14 giugno 2018

Assalzoo: stabile la produzione mangimistica nel 2017. Crescono i mangimi per volatili, ovini e pesci. Stabile le produzioni per suini e bovini

Roma, 13 giu – Sono stati presentati oggi, nel corso dell’Assemblea annuale Assalzoo, i dati 2017 del settore mangimistico. L’anno appena trascorso si chiude con un aumento di quasi 50mila tonnellate, confermando con convinzione una massa critica produttiva oltre la soglia dei 14milioni di ton.  Il dato finale è di 14.272.000 ton. che corrisponde a un aumento frazionale rispetto al 2016 (cfr. tabella allegata).

Volatili – Si conferma il ruolo di comporto guida per l’intera mangimistica con un’incidenza di produzione che supera il 40% del totale. In crescita la produzione di mangimi per i polli da carne, in leggero calo quella per i tacchini. Più deciso il segno positivo nella produzione di alimenti per le galline ovaiole che cresce oltre l’un percento sull’anno precedente.

Bovini – Leggera crescita con incidenza complessiva praticamente identica rispetto all’anno precedente.

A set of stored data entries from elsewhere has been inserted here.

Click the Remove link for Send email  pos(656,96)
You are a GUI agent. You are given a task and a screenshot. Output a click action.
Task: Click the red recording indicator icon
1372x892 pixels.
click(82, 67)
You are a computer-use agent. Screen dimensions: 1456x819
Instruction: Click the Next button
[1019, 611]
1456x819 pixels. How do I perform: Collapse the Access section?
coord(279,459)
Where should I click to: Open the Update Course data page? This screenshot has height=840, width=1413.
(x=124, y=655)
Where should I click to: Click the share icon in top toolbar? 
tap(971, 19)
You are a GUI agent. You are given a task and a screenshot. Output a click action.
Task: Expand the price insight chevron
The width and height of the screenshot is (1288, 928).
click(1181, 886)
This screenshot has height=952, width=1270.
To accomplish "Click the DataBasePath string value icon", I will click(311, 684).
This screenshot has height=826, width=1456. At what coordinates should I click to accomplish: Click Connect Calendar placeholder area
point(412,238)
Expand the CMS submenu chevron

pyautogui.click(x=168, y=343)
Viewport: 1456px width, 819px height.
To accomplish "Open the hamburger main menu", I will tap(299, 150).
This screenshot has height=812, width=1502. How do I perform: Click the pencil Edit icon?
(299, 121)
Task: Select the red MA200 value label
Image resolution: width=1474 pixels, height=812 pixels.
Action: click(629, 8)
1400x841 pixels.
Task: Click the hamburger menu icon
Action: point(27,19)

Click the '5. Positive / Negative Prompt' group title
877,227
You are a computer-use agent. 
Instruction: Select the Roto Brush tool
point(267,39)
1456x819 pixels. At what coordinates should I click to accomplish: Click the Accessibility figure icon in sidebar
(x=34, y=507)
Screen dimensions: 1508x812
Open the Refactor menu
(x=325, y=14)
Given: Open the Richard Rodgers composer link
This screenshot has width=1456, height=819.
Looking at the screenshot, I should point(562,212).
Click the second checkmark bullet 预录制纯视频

Da segnalare, rispetto alla complessiva tenuta del comporto di produzione per i bovini, la crescita dei mangimi per i bufali con un abbondante 4% di aumento rispetto al 2016.

Suini – Replica in maniera pressoché esatta l’andamento generale la produzione di mangimi per il comparto suino. Superata la soglia dei 3.600 milioni di tonnellate e confermata l’incidenza complessiva di un quarto sul totale della mangimistica italiana.

Altre produzioni – I mangimi per gli ovini crescono quasi con un 5% rispetto al 2016. Buona la crescita dell’alimentazione ittica (+3%), tiene quella del pet-food con numeri quasi identici all’anno precedente.

”I numeri parlano chiaro – sottolinea Alberto Allodi, presidente di Assalzoo – e indicano il trend positivo di un settore che riesce a crescere, nonostante i consumi interni non siano ancora del tutto ripartiti. Ciò è la dimostrazione della competenza gestionale e operativa dei mangimisti italiani, da sempre attenti a coniugare l’innovazione di prodotto con la sicurezza della filiera feed/food e la qualità per il consumatore finale”.

“Guardando al futuro– conclude Allodi – le previsioni indicano ancora un comparto avicolo a trainare il settore, con potenziali di crescita sostanziali. Gli altri settori scontano una maggiore maturità e un difetto di domanda interna nei prodotti finali. Interessanti i tassi di crescita di alcuni ambiti dei settori minori, pesce e pet-food su tutti”.